Excluding skin cancer, breast cancer is the most common cancer among U.S. women, accounting for one in three cancers diagnosed in women. Thanks to dramatic improvements in research, breast cancer screening, treatment and early detection, millions of women are surviving breast cancer today. Whether you’re concerned about developing breast cancer, making decisions about treatment, or trying to stay well after treatment, we are here to help.

Breast cancer terminology and types:

CARCINOMA

Cancer that begins in the lining layer (epithelial cells) of organs like the breast. Nearly all breast cancers are carcinomas (either ductal carcinoma or lobular carcinoma).

ADENOCARCINOMA

Carcinoma that starts in glandular tissue (in the breast, tissue that makes and secretes milk). The ducts and lobules of the breast are glandular tissues, so cancers starting in these areas are often called adenocarcinomas.

CARCINOMA IN SITU

The term for the earliest stage of cancer (Stage 0), when it is confined to the layer of cells where it began and has not invaded deeper into breast tissues or into other parts of the body. This type of breast cancer is called ductal carcinoma in situ or DCIS, also referred to as non-invasive or pre-invasive breast cancer because it could become invasive if left untreated. Cancer that’s confined to the lobules is called lobular carcinoma in situ and is not a true cancer or pre-cancer — however, it may signal an increased risk of developing breast cancer.

INVASIVE OR INFILTRATING CARCINOMA

An invasive cancer is one that has already grown beyond the layer of cells where it started, infiltrating surrounding tissues and sometimes into the lymph nodes.

This is the most common type of breast cancer. Invasive (or infiltrating) ductal carcinoma (IDC) starts in a milk duct of the breast, breaks through the wall of the duct, and grows into the fatty tissue of the breast. From there, it could spread (metastasize) to other parts of the body through the lymphatic system and bloodstream. About 8 of 10 invasive breast cancers are infiltrating ductal carcinomas. Invasive lobular carcinoma (ILC) starts in the milk-producing glands (lobules) and can spread to other parts of the body. About one invasive breast cancer in 10 is an ILC. Invasive lobular carcinoma may be harder to detect by a mammogram than invasive ductal carcinoma.

INFLAMMATORY BREAST CANCER (IBC)

This uncommon type of invasive breast cancer usually does not grow as a single lump or tumor, but rather makes the skin on the breast look red and feel warm. The skin may also have a thick, pitted “orange peel” appearance. In its early stages, IBC is often mistaken for an infection in the breast (mastitis). Because there is no lump, IBC might not show up on a mammogram, which can make it harder to find early.

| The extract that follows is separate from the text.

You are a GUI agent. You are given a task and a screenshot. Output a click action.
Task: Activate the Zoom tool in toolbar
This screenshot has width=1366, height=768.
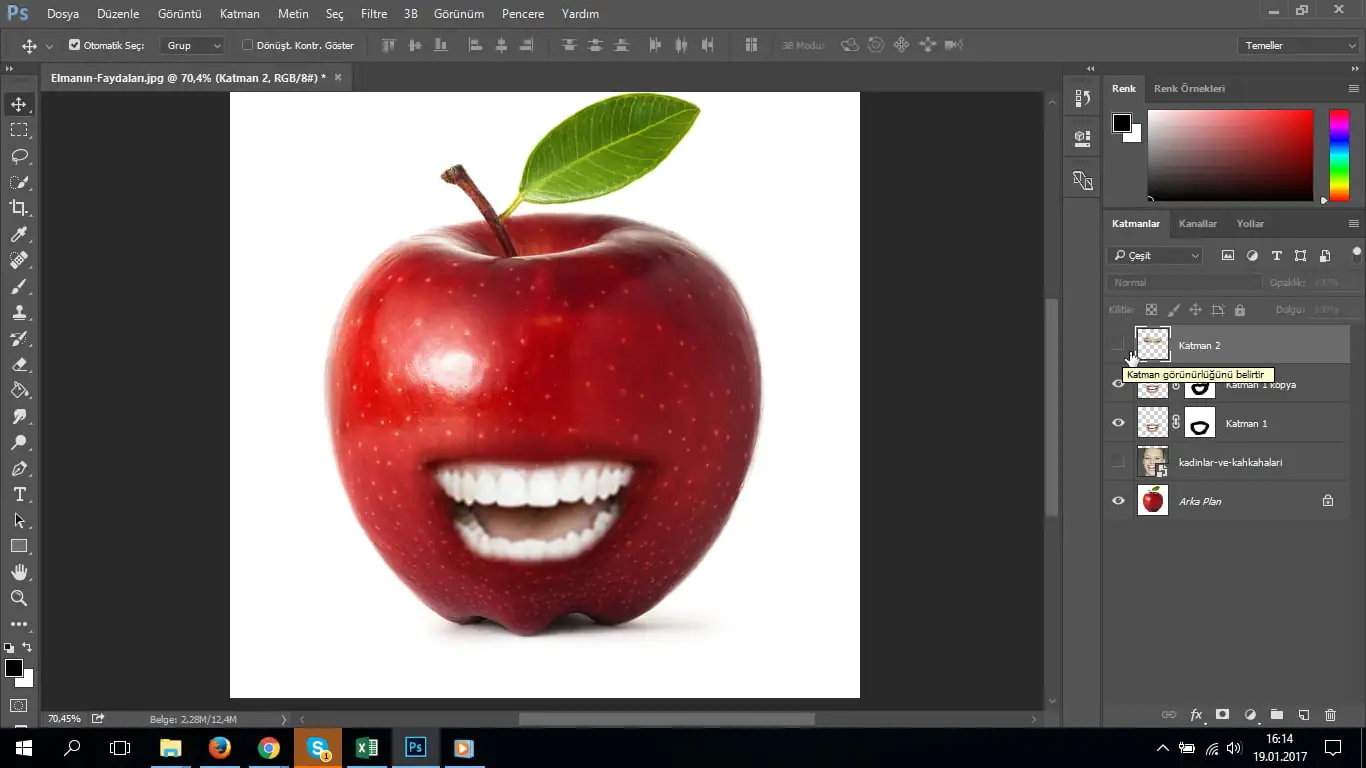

TRIPLE-NEGATIVE BREAST CANCER

These breast cancers (usually IDC) have cells that lack estrogen receptors and progesterone receptors and do not have excess HER2 protein on cell surfaces. This form of breast cancer can occur in younger women and African-American women. Triple-negative breast cancers tend to grow and spread quickly. Hormone therapy and drugs targeting HER2 are not effective treatments, but chemotherapy can be, and is often recommended as it lowers the risk of the cancer reoccurring.

PAGET DISEASE OF THE NIPPLE

This rare breast cancer starts in the breast ducts and spreads to the skin of the nipple and then to the areola, the dark circle around the nipple. The skin may become crusted, scaly and red, with bleeding or oozing and a burning or itching sensation. Paget disease is almost always associated with either DCIS or IDC.